Caciuoppolo stood lost in thought.

“Even though …” Rocco added, “… that means they put the down jacket on him afterward. Because a person’s hardly likely to die indoors wearing a down jacket. Or else—­why not? Maybe he was about to go out, and then he died? Or else he went to see someone, only had time to get his gloves off, and then died?” Rocco looked at Caciuoppolo without seeing him. “Or else no one killed him at all, he just died on his own, and I’m standing here spouting bullshit. No, Caciuoppolo?”

“Commissa’, if you say so.”

“Thanks, Officer. We’ll look into this, too. In any case, I don’t know if you read the memos that circulate, if you keep up with these things, but they’ve abolished the rank of commissario in the police force. Now we’re called deputy police chief. But I’m just keeping you informed. I really couldn’t give a damn, personally!”

“Yes sir.”

“Caciuoppolo, why would someone born in Naples, with Capri, Ischia, and Procida just a half-­hour ferry ride away, along with Positano and the Amalfi Coast—­why would you come up here to freeze your ass off?”

Caciuoppolo looked at him and flashed a southern smile, with all his gleaming white teeth accounted for. “Commissa’—­excuse me, Deputy Police Chief, sir. What’s that old expression? There’s one thing that pulls a cart stronger than a team of oxen, and that’s …”

“Understood.” Rocco looked up at the black sky, where racing clouds covered and uncovered the stars. “And you met her up here in the mountains?”

“No. In Aosta. She has an ice cream shop.”

“An ice cream shop? In Aosta?”

“Sure. You know, they have summer up here, too.”

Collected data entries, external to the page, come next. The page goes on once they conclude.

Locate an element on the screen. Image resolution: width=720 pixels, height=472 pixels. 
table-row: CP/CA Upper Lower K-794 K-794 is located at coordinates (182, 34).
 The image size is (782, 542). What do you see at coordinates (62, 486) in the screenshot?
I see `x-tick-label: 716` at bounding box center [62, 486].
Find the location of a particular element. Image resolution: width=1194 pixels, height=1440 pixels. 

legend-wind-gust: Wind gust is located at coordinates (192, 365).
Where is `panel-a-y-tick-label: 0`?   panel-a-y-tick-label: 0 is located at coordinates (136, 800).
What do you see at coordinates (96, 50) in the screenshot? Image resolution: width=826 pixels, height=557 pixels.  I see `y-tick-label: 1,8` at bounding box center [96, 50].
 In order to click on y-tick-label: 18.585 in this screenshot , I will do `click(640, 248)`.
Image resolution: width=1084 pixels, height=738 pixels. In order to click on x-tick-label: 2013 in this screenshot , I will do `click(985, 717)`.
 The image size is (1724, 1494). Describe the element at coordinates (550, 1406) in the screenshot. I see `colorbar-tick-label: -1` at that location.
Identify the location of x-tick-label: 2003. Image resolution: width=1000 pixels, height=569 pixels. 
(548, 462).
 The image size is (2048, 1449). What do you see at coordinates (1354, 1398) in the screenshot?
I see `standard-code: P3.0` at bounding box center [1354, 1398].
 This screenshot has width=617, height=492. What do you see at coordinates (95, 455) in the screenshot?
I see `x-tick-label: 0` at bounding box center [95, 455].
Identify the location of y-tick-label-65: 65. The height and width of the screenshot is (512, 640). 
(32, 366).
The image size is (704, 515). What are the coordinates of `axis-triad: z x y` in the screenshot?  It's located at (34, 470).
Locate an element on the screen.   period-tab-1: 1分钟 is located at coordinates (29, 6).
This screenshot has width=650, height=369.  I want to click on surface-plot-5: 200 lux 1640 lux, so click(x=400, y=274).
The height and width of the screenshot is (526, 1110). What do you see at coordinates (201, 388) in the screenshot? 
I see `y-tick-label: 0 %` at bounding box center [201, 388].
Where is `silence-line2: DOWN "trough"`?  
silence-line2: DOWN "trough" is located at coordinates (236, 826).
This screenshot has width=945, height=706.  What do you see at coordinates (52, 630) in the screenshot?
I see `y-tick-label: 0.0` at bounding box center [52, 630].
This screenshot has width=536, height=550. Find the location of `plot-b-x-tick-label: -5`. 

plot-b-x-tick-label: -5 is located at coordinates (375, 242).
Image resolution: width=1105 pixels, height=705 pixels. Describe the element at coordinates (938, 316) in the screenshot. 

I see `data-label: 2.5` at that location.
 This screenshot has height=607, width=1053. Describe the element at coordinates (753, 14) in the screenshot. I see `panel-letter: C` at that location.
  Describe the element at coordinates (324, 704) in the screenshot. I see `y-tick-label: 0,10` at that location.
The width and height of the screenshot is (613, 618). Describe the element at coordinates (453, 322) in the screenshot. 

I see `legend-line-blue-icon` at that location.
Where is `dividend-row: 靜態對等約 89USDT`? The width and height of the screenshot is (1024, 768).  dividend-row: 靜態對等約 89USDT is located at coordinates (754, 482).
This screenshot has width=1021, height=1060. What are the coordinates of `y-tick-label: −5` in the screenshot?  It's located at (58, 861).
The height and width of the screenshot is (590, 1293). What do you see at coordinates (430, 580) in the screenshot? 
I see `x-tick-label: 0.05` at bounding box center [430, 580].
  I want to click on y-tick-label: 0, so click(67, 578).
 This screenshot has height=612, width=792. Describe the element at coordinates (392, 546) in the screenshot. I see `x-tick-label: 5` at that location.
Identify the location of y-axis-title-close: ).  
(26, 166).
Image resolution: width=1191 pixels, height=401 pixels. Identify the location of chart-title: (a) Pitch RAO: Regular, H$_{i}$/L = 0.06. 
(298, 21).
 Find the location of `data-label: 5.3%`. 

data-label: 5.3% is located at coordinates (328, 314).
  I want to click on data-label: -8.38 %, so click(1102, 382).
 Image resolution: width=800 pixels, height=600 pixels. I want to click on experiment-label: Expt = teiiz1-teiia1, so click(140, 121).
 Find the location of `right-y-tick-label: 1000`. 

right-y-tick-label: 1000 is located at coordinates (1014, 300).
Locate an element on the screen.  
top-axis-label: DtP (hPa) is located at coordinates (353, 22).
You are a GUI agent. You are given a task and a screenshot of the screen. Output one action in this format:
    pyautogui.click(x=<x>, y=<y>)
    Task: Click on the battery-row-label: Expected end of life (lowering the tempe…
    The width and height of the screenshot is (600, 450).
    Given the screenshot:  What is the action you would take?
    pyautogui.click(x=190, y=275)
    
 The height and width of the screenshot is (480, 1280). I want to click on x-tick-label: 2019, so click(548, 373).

“I wouldn’t know that yet. I got here in late September.”

“Trust me, Dotto’. It’ll come, it’ll come! And it’s beautiful, too.”

Rocco Schiavone started walking toward the snowcat, which was waiting to take him back to town. By now his feet were like two frozen flounder fillets.

When the snowcat let Schiavone and Pierron out at the base of the cableway, the crowd of rubberneckers was smaller, thanks to the leverage of the snow and the cold. Only the Brits were still there, a small knot of ­people singing “You’ll Never Walk Alone” at the top of their lungs. The deputy police chief looked at them. Red-­faced, eyes half shut from the beer they’d swilled.

Suddenly he couldn’t take it anymore.

He still remembered May 30, 1984, like it was yesterday. Conti and Graziani kicking the ball at random while Liverpool beat Rome and took home their fourth European Cup.

“Pierron, tell them to shut up!” he shouted. “There’s a corpse up there—­a little respect, for fuck’s sake!”

Pierron walked over to talk to the Brits. They very civilly begged pardon, shook hands, and fell silent. Rocco only felt worse. First of all because now he was pissed off, and a nice rowdy brawl would have been just the thing. And second because Pierron spoke English. Schiavone barely knew how to say “Imagine all the ­people,” a phrase that was unlikely to be particularly useful, either in Italy or in far-­off Albion.

“Do you speak English, Italo?” he asked him.

“Well, you know, Dottore …” replied the officer in an apologetic tone of voice, “in the valleys here, we all speak French, and they do a good job of teaching English in the schools. The thing is, we live on tourism. See, the schools in Val d’Aosta are first-­rate. We learn languages, banking, and we’re pretty much in the vanguard when it comes to—­”

“Pierron!” the deputy police chief broke in. “When you ­people were living in caves and scratching your fleas, in Rome we were already decadent faggots!” and he hastened over to the waiting car.

Pierron shook his head. “What are we going to do, head back to town?”